=== SUPPLIED PASSAGE ===
This type can be combined with other types at any level and/or create sub nested queries.
ES.type.nested("parent","filter object");
// ex:
ES.type.nested("name",ES.filter.must(
ES.type.term("name.first", "josh"),
ES.type.term("name.last", "wake")
));
- geo distance
Geo distance is an advanced feature that require a specific mapping in your index. For more information: https://www.elastic.co/guide/en/elasticsearch/reference/current/query-dsl-geo-distance-query.html
Geo distance requires a few parameters:
- The starting point as a latiturde & longitude
- The distance around this point - https://www.elastic.co/guide/en/elasticsearch/reference/current/common-options.html#distance-units
- The type of calculation to apply -
arc
orplanar
(arc
default)
ES.type.geo("fieldkey","origin latlon","distance"[,"calculation"]);
// ex:
ES.type.geo("location.geo",{ "lat": 48,"lon": 2 },"120km"[,"arc"])
//Note: latlon value can be set as string ('48,2') or as an array ([48,2])
q.must(
// Types
).run()
.then(hits => {
const total = hits.total //get the total number of documents matching the query
const length = hits.length //get the total number of documents returned by the query
// return array of hits objects
const hit = hits[0];
console.log(hit.id()) // get Document ID
console.log(hit.index()) // get Document index
console.log(hit.type()) // get Document type
console.log(hit.data()) // get Document source
console.log(hit.source()) // get Document source (alias)
})
Delete by query is only available on Elasticsearch 5.X and over
q.must(
// Types
).delete()
.then(success => {
// return true
})
Count the documents
q.must(
// Types
).count()
.then(count => {
// return count of documents
})
Create query that will modify documents with the same logic. If you need different values per document please refer to Bulk
NOTE: This is an advanced feature that can modify many documents at the same time. Make sure your query is selecting the right documents before executing it.
q.must(
// Types
)
.updateByQuery("ctx._source.someProperty=\"propertyvalue\"")
.run()
.then(numberOfDocsUpdated => {
//Returns the number of documents updated
})
You can do bulk processes across documents using the bulkOperation method
bulkOperation operation can be one of those: index
, update
, delete
, create
q.bulk(
ES.bulkOperation("update", "documentId1", {
property1: "property1Value"
===
## WHAT TO WORK ON
A: In the Elasticsearch query library notes, on which Elasticsearch versions does delete by query work?
B: Continue the Elasticsearch query library notes from the point where they stop.
=== INFORMATION PROVIDED ===
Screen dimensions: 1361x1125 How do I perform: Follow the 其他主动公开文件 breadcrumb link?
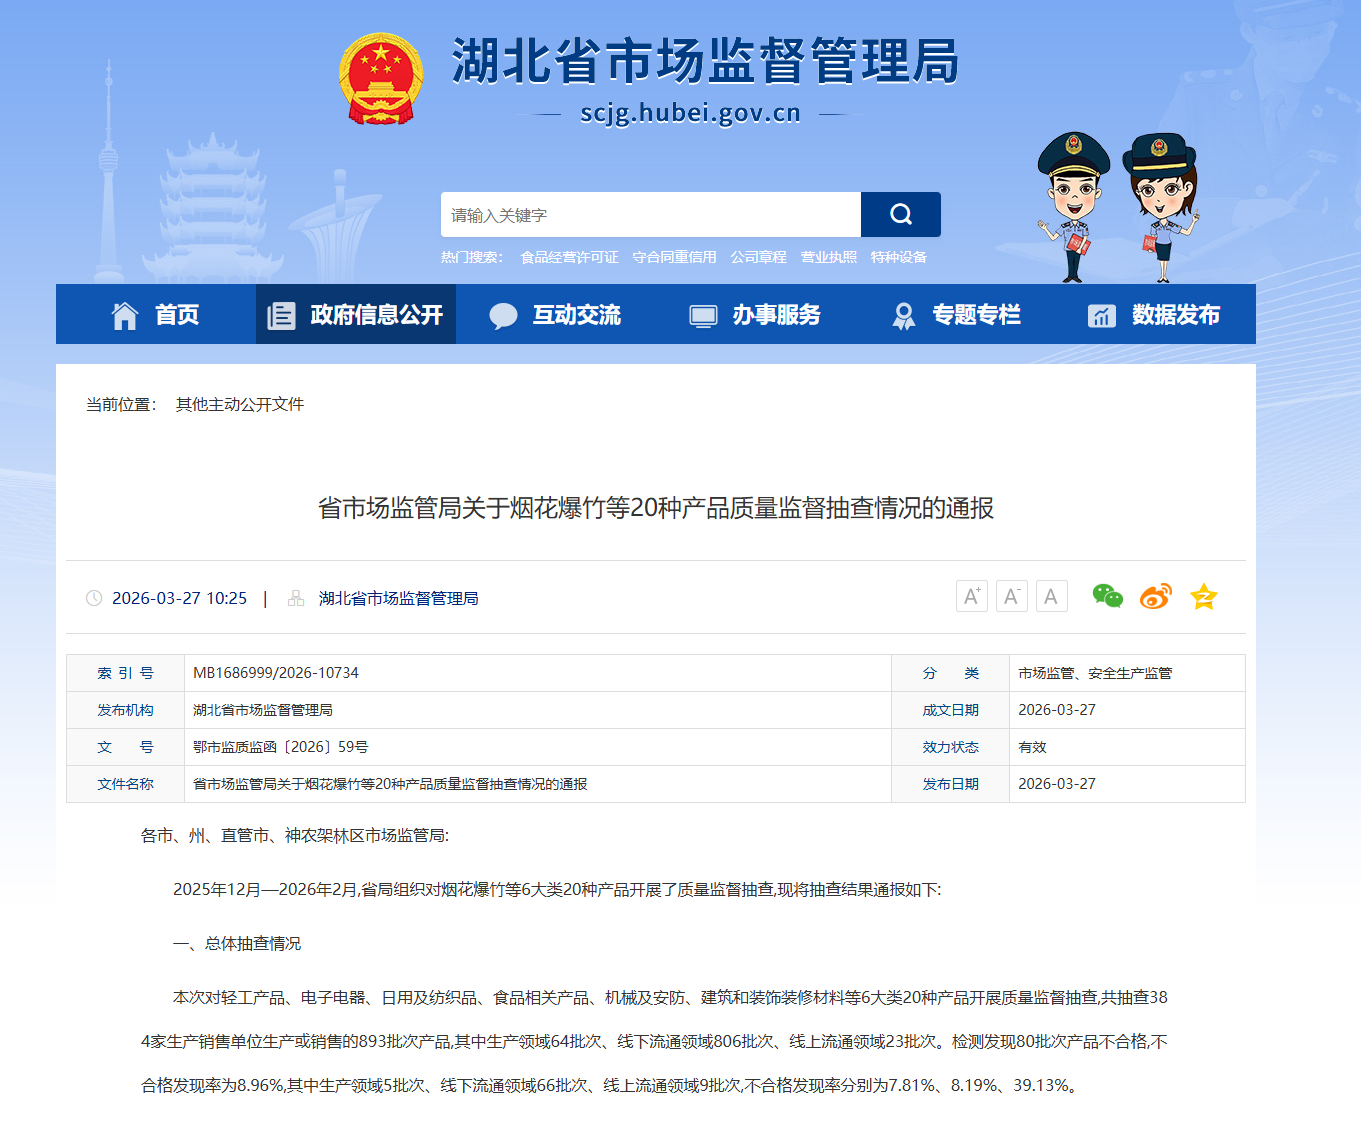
===
## ANSWERS TO THE PROBLEMS
A: Elasticsearch 5.X and over.

B:
}),
ES.bulkOperation("update", "documentId2", {
property2: "property2Value"
}),
ES.bulkOperation("delete", "documentId3"),
ES.bulkOperation(operation, documentId, [data]),
)
.then(response => {
// returns a direct elasticsearch response containing all operations.
// This function does not reject on operation error.
})
Elasticsearch has a very powerful aggregation system but the way to handle it can be tricky. I tried to solve this issue by wrapping it in what I think is the simplest way.
q.aggs(
ES.agg.date_histogram("created_date")("date_created","1d")
// Child aggregation to the "created_date" aggregation
.aggs(
ES.agg.terms("first_name")("data.first_name")
)
// Add more aggregations
)
.run()
.then(response => {
// retrieve the "created_date" aggregation
const arrayAggList = response.agg("created_date")
const arrayValues = arrayAggList.values() // return an array of values objects. array types values will depend on the aggregation type
const firstValue = arrayValues[0];
const valueID = firstValue.id(); // key of the value. If it is a date_histogram type it will be a moment object
const valueData = firstValue.data(); // value of the aggregation for this key.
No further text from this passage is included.